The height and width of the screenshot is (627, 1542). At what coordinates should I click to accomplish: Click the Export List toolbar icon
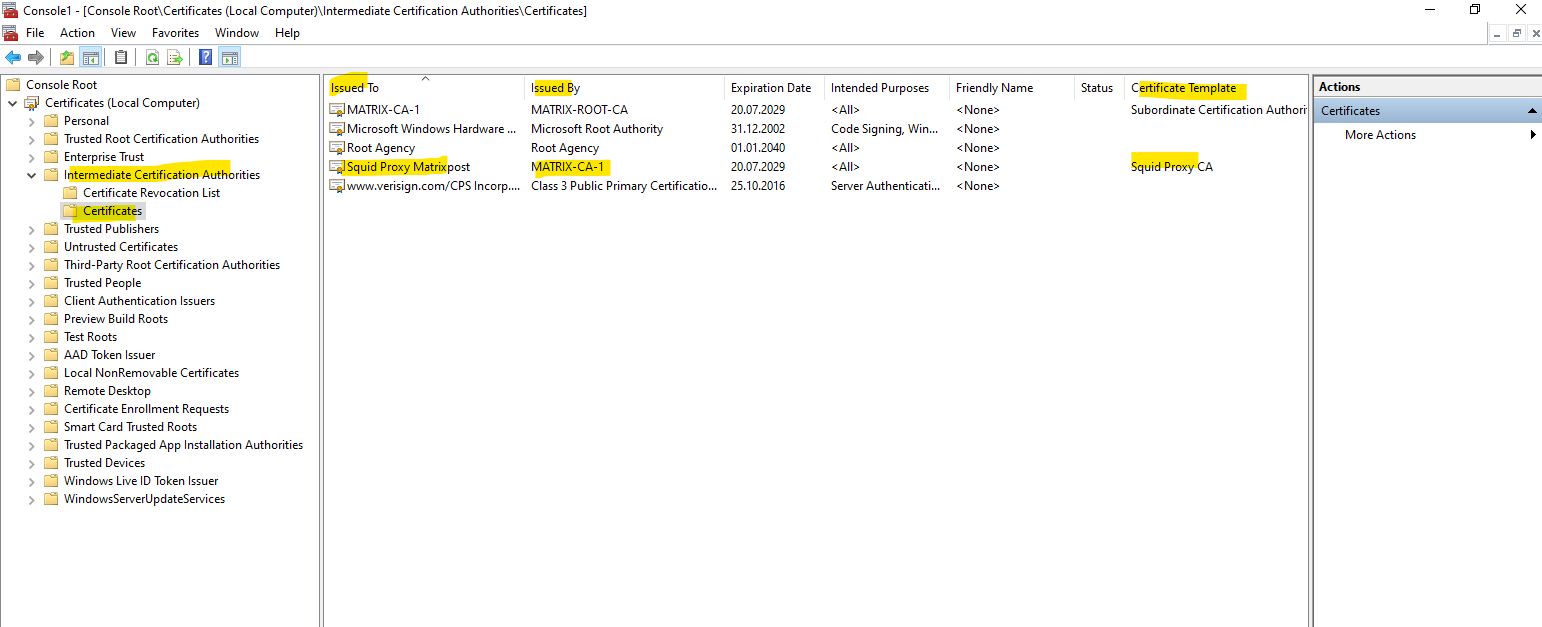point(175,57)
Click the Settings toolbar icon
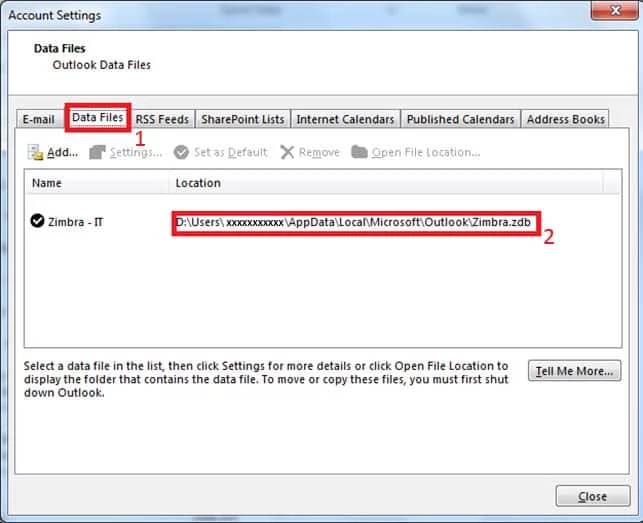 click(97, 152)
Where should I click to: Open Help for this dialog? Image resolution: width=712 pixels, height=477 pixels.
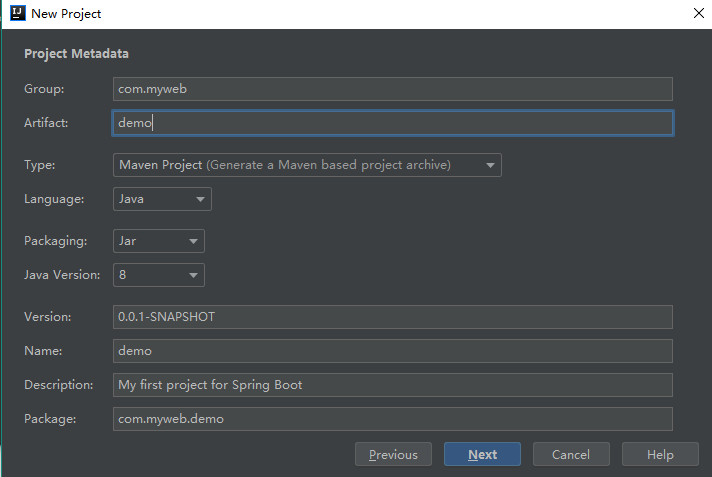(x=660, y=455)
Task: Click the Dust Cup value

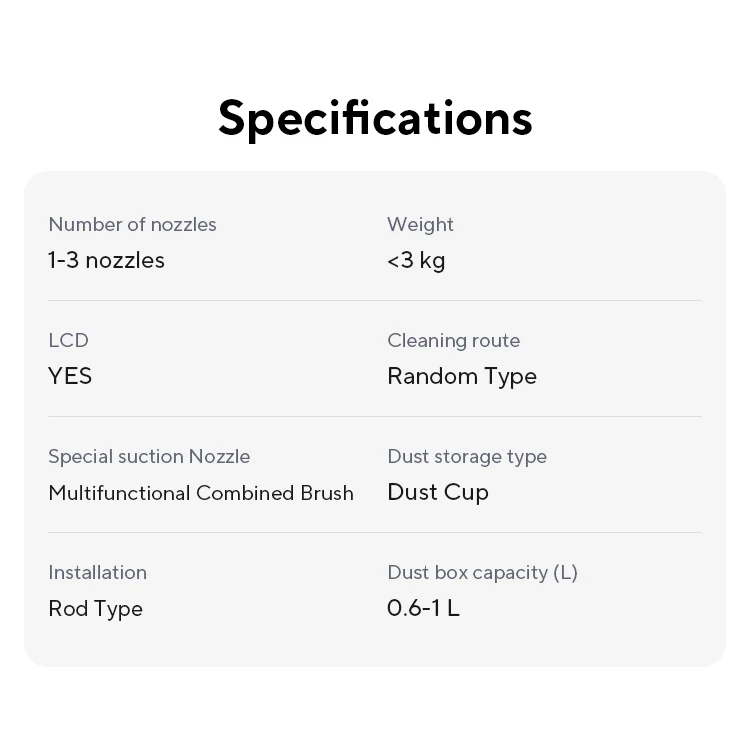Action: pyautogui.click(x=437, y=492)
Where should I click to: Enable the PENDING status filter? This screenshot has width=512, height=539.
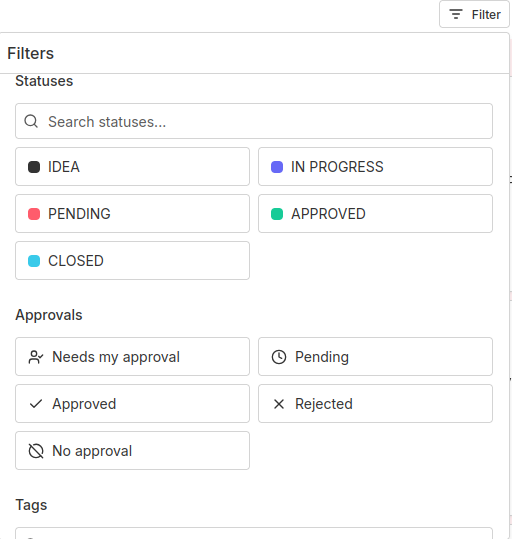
________________________________________
- [Problem description]:
Swap "toolbar icon" for "toolbar button" everywhere it appears in the entries above, and write all the entries out again with nothing else changed. Leave out the pictures.

- [Result]:
The height and width of the screenshot is (627, 1542). At what coordinates should I click to accomplish: Click the Export List toolbar button
point(175,57)
Click the Settings toolbar button
 click(97, 152)
Where should I click to: Open Help for this dialog? Image resolution: width=712 pixels, height=477 pixels.
(x=660, y=455)
Task: Click the Dust Cup value

Action: pyautogui.click(x=437, y=492)
Where should I click to: Enable the PENDING status filter? This screenshot has width=512, height=539.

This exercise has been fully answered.